Mount Terror is the highest peak of the southern Picket Range. The Pickets, north and south, are considered the most Alpine region of the Cascades. Mount Terror was first climbed in 1932 by William Degenhardt and Herbert Strandberg of the Seattle Mountaineers. Thirty years later Ed Cooper led the first ascent of the more challenging north face.

==Climate==
Mount Terror is located in the marine west coast climate zone of western North America. Most weather fronts originate in the Pacific Ocean, and travel northeast toward the Cascade Mountains. As fronts approach the North Cascades, they are forced upward by the peaks of the Cascade Range (Orographic lift), causing them to drop their moisture in the form of rain or snowfall onto the Cascades. As a result, the west side of the North Cascades experiences high precipitation, especially during the winter months in the form of snowfall. Due to its temperate climate and proximity to the Pacific Ocean, areas west of the Cascade Crest very rarely experience temperatures below 0 °F or above 80 °F. During winter months, weather is usually cloudy, but, due to high pressure systems over the Pacific Ocean that intensify during summer months, there is often little or no cloud cover during the summer. Because of maritime influence, snow tends to be wet and heavy, resulting in high avalanche danger.

==Geology==
The North Cascades features some of the most rugged topography in the Cascade Range with craggy peaks, ridges, and deep glacial valleys. Geological events occurring many years ago created the diverse topography and drastic elevation changes over the Cascade Range leading to the various climate differences.
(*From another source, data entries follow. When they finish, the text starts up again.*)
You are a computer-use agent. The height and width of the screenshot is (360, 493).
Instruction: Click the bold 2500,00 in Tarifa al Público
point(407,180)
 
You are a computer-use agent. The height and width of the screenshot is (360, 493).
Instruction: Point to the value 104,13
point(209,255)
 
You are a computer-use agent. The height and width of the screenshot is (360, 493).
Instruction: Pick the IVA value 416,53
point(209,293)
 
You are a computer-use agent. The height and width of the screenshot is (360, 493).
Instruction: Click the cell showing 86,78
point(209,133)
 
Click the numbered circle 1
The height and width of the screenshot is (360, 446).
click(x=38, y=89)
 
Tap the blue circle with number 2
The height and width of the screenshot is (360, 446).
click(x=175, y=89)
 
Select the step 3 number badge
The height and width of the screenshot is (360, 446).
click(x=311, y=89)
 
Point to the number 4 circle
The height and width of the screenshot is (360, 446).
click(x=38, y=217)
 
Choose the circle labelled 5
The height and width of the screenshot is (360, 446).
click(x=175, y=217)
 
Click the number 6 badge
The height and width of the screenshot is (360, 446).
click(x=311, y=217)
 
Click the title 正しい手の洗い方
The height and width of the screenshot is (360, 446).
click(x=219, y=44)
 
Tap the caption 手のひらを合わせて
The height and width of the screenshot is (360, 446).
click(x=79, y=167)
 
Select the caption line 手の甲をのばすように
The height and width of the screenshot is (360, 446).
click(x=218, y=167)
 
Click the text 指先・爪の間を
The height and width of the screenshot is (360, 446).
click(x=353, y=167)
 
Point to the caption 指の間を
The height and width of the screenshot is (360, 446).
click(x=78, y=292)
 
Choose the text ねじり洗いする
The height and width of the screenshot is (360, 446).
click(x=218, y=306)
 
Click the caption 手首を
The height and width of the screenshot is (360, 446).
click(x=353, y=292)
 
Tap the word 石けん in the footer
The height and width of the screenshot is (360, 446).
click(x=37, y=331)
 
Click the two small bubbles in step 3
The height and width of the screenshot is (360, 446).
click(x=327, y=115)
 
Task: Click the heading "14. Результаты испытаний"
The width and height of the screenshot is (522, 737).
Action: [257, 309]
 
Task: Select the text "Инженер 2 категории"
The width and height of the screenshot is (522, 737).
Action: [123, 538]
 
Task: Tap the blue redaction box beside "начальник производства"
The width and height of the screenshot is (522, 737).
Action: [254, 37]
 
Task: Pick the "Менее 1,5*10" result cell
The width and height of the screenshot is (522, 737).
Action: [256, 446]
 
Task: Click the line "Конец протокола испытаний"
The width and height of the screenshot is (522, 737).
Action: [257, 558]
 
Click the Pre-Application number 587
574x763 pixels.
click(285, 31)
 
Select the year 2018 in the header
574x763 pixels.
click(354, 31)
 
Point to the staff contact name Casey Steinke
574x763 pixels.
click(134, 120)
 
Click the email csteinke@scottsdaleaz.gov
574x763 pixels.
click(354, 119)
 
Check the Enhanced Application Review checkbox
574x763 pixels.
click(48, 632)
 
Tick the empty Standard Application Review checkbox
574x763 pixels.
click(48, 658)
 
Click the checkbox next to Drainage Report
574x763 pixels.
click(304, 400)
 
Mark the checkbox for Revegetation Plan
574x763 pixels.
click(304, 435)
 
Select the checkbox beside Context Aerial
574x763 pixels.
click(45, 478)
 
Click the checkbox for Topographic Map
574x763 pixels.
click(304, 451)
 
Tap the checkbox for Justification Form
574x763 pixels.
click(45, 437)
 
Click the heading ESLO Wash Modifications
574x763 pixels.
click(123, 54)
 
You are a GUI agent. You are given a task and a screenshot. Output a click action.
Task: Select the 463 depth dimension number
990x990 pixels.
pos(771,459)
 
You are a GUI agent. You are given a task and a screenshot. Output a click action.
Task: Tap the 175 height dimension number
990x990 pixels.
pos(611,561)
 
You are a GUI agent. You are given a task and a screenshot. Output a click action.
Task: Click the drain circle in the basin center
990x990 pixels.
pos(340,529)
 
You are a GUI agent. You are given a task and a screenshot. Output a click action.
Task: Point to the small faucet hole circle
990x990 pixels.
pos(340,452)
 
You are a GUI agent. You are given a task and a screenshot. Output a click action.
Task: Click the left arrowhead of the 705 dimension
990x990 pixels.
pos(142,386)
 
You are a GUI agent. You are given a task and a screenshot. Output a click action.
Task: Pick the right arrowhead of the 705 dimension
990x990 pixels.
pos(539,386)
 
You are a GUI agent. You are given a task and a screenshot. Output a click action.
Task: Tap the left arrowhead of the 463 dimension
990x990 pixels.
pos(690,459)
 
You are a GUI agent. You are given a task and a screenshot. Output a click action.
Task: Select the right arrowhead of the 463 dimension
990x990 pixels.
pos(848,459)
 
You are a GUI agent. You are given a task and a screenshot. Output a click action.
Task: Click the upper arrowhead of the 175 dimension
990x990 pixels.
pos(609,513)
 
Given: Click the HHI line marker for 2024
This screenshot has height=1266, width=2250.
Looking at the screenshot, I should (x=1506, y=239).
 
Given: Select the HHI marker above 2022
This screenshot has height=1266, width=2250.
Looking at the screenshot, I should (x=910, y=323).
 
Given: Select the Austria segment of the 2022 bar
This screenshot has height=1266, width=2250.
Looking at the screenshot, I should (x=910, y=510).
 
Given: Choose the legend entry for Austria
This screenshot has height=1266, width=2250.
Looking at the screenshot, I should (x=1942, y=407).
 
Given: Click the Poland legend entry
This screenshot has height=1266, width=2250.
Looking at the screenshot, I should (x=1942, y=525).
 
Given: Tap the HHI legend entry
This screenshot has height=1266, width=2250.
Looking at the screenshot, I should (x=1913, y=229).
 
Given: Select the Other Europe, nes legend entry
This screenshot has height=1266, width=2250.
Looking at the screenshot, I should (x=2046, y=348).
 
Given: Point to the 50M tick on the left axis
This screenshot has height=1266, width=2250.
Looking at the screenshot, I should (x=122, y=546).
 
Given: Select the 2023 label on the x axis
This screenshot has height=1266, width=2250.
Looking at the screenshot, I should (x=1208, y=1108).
The history of the formation of the Cascade Mountains dates back millions of years ago to the late Eocene Epoch. With the North American Plate overriding the Pacific Plate, episodes of volcanic igneous activity persisted. In addition, small fragments of the oceanic and continental lithosphere called terranes created the North Cascades about 50 million years ago.

During the Pleistocene period dating back over two million years ago, glaciation advancing and retreating repeatedly scoured the landscape leaving deposits of rock debris. The U-shaped cross section of the river valleys is a result of recent glaciation. Uplift and faulting in combination with glaciation have been the dominant processes which have created the tall peaks and deep valleys of the North Cascades area.